• [Task to complete]: Rewrite the entries starting at the line that contains "Task: Click the --lhrtune column header" and ending after the line that contains "Viewport: 1216px width, 753px", replacing "thumbnail" with "preview" and changing nothing else. Omit the pictures from your output.

• [Dataset excerpts]:
###
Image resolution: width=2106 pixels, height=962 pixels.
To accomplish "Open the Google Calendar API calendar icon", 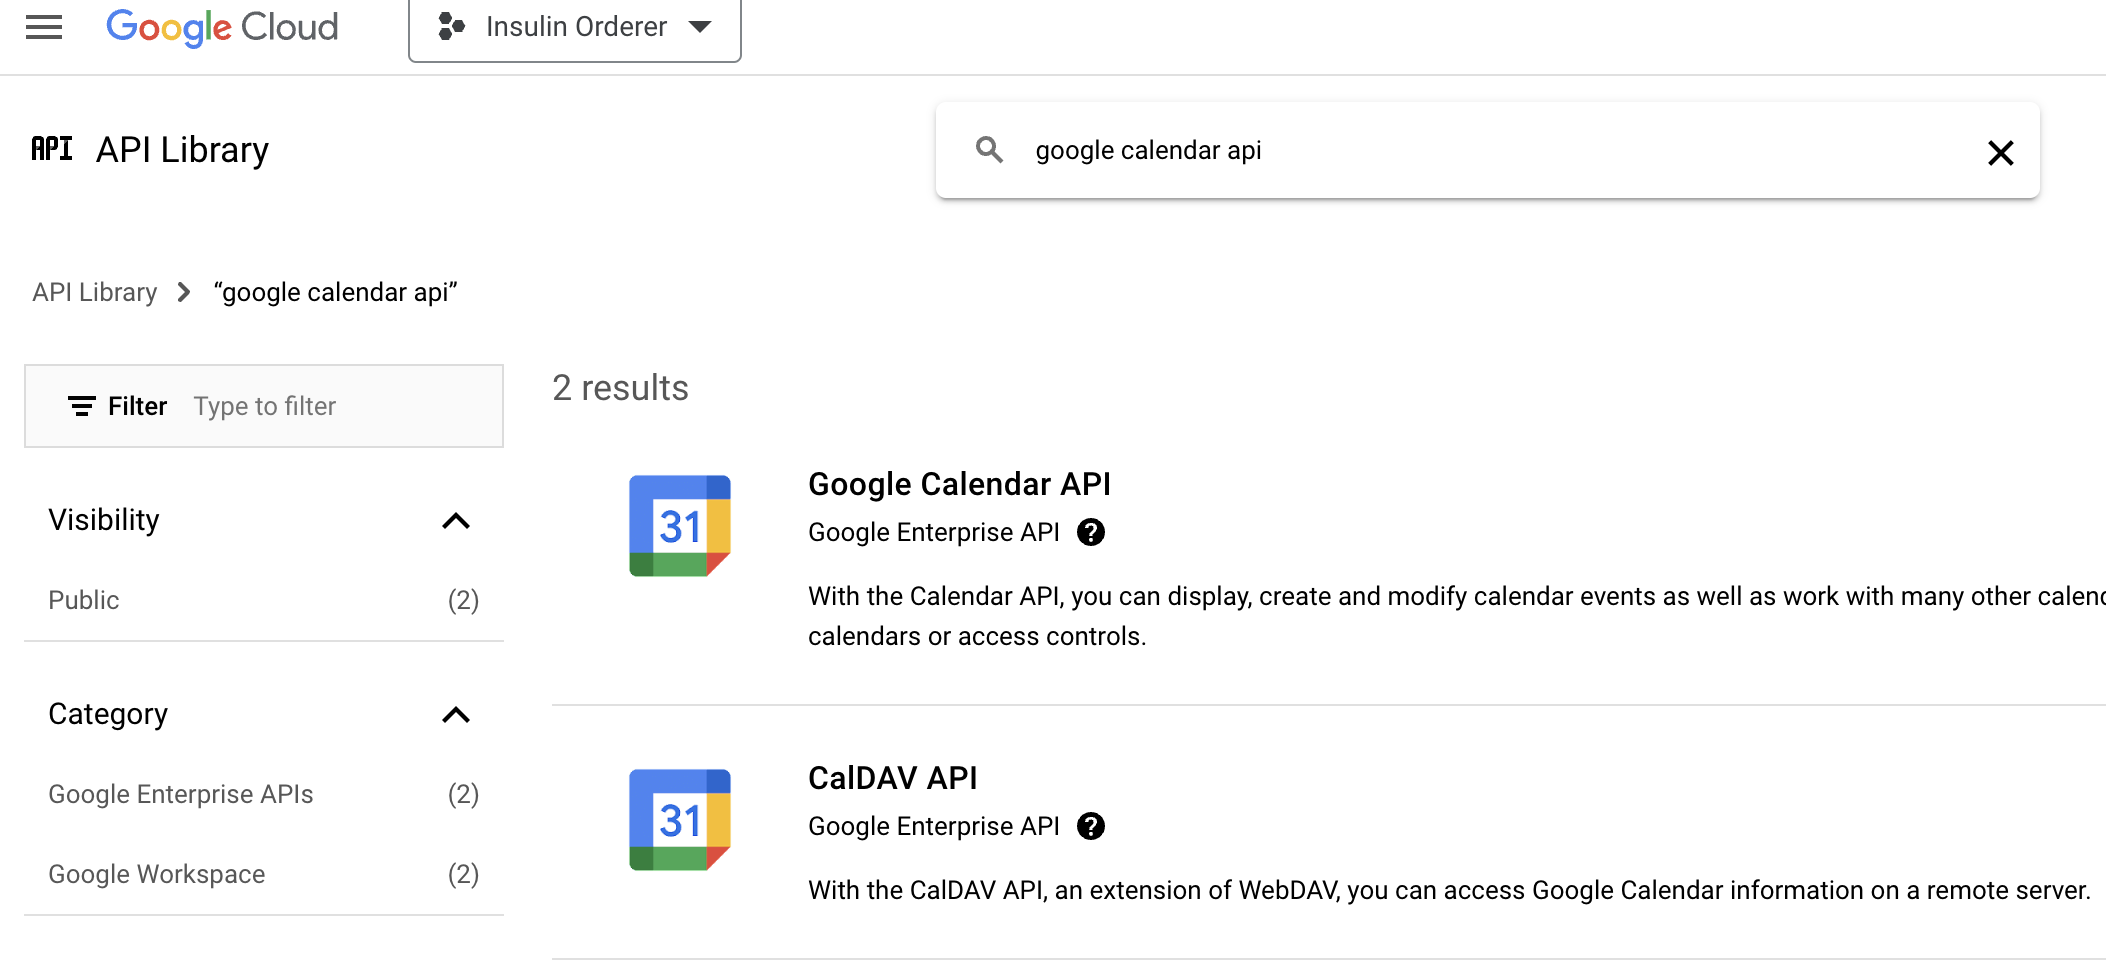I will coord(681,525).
###
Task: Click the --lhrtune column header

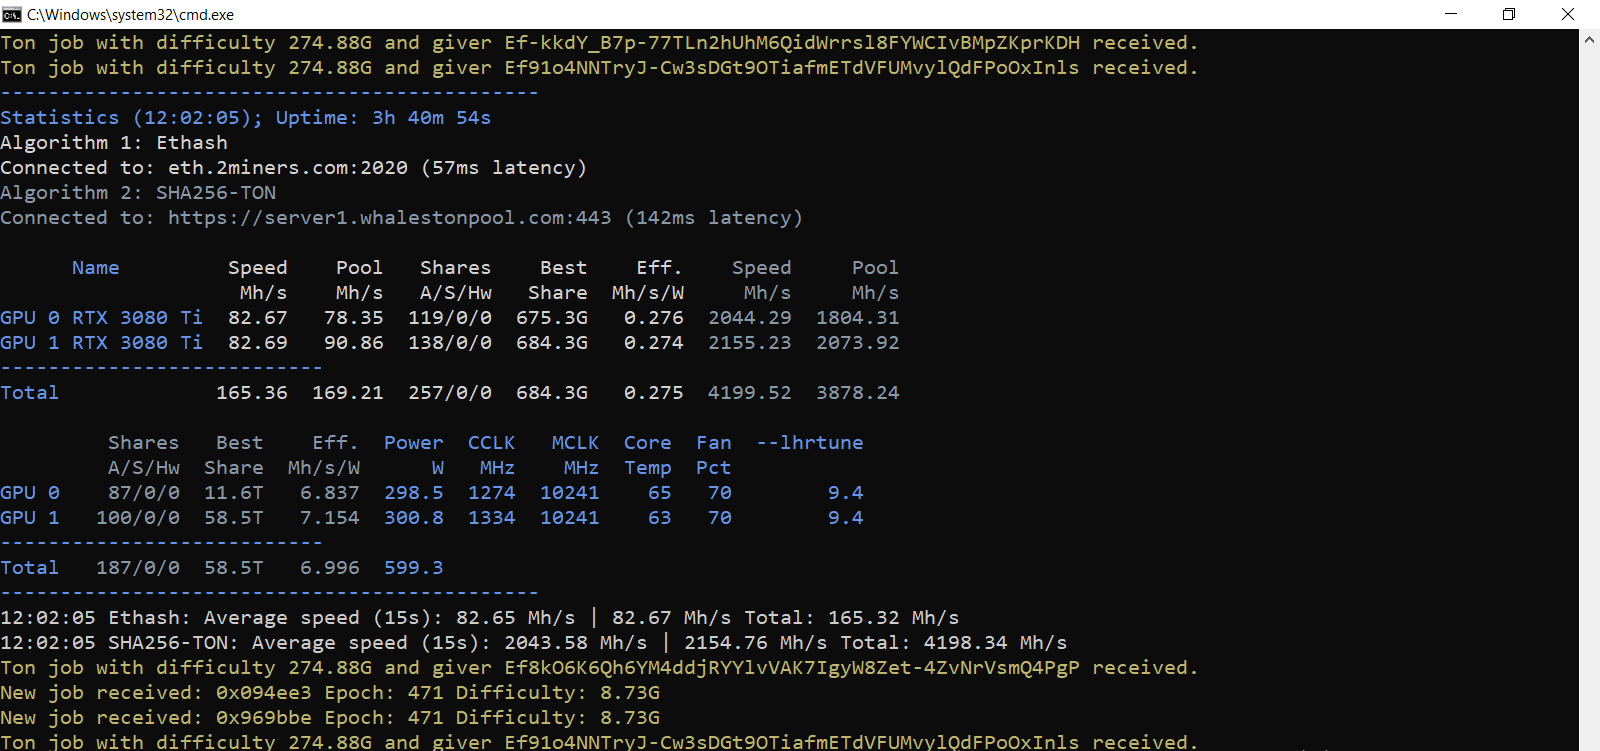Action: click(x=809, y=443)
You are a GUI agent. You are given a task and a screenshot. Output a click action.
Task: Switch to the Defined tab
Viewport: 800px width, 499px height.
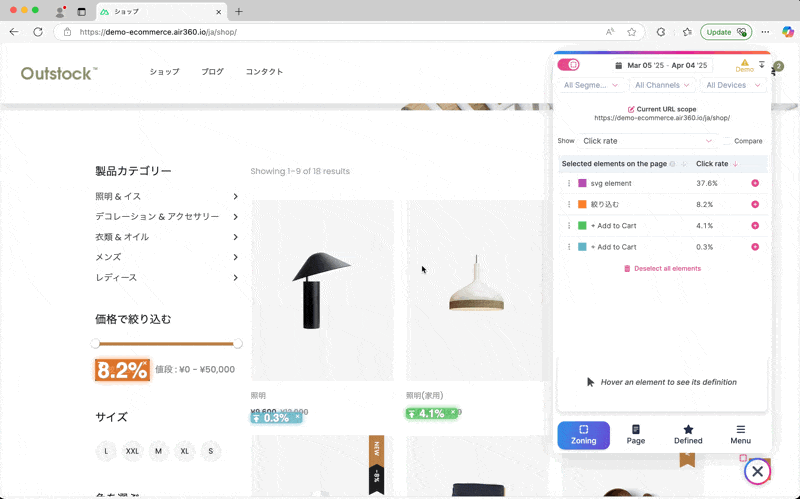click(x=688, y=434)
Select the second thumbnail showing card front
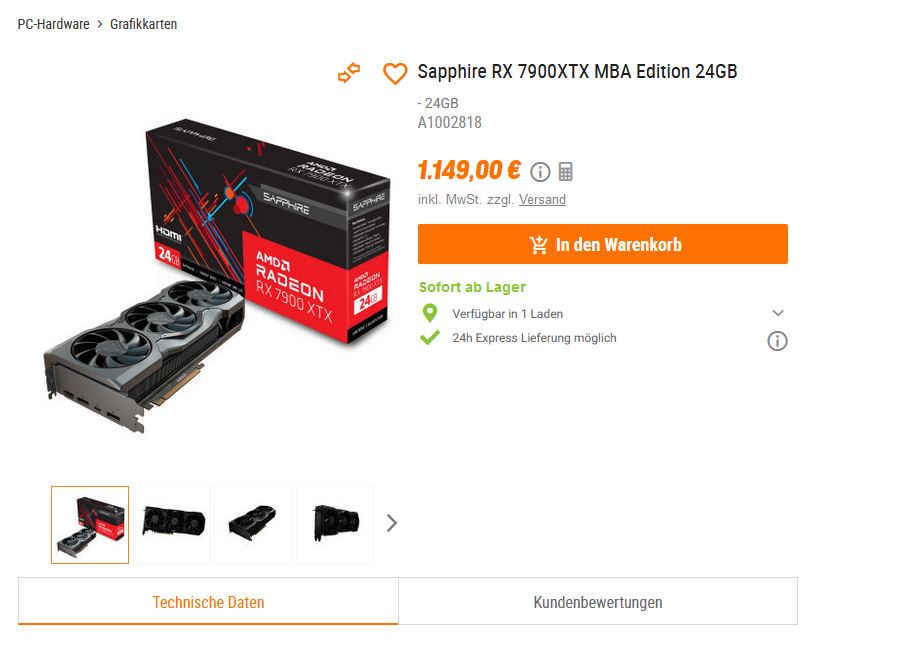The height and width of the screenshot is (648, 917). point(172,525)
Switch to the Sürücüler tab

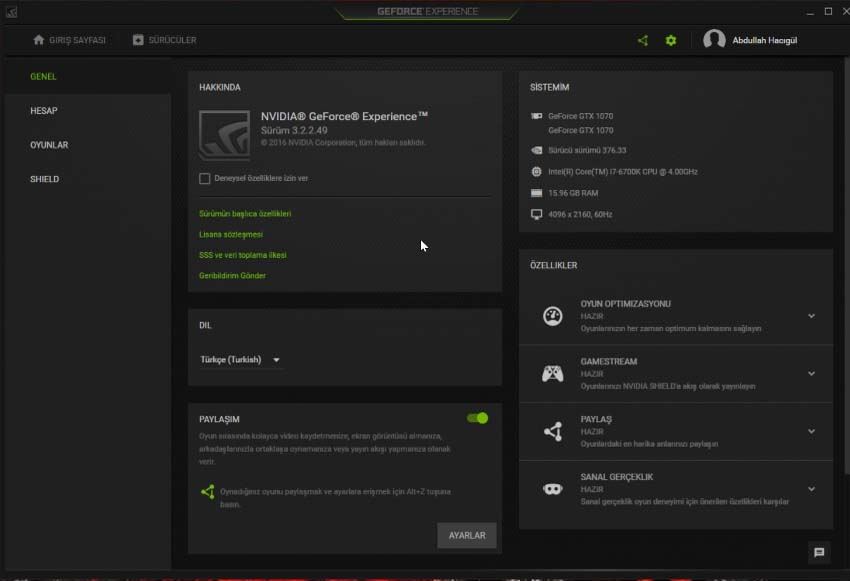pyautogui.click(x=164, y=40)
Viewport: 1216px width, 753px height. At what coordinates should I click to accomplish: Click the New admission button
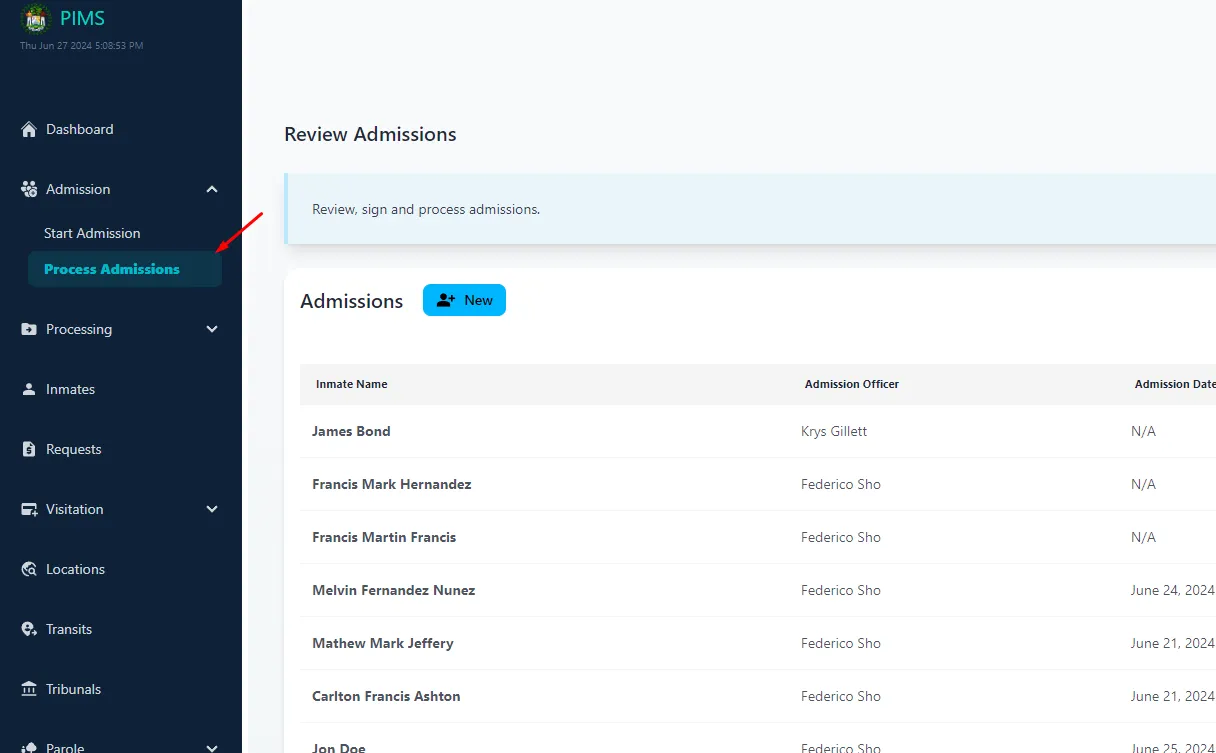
###
• [Solution for this exercise]:
Task: Click the --lhrtune column header

Action: click(x=809, y=443)
You are a GUI agent. You are given a task and a screenshot. Output a click action.
Task: Switch to the Defined tab
Viewport: 800px width, 499px height.
click(x=688, y=434)
Select the second preview showing card front
The height and width of the screenshot is (648, 917). point(172,525)
Switch to the Sürücüler tab

pyautogui.click(x=164, y=40)
Viewport: 1216px width, 753px height. At what coordinates should I click to accomplish: Click the New admission button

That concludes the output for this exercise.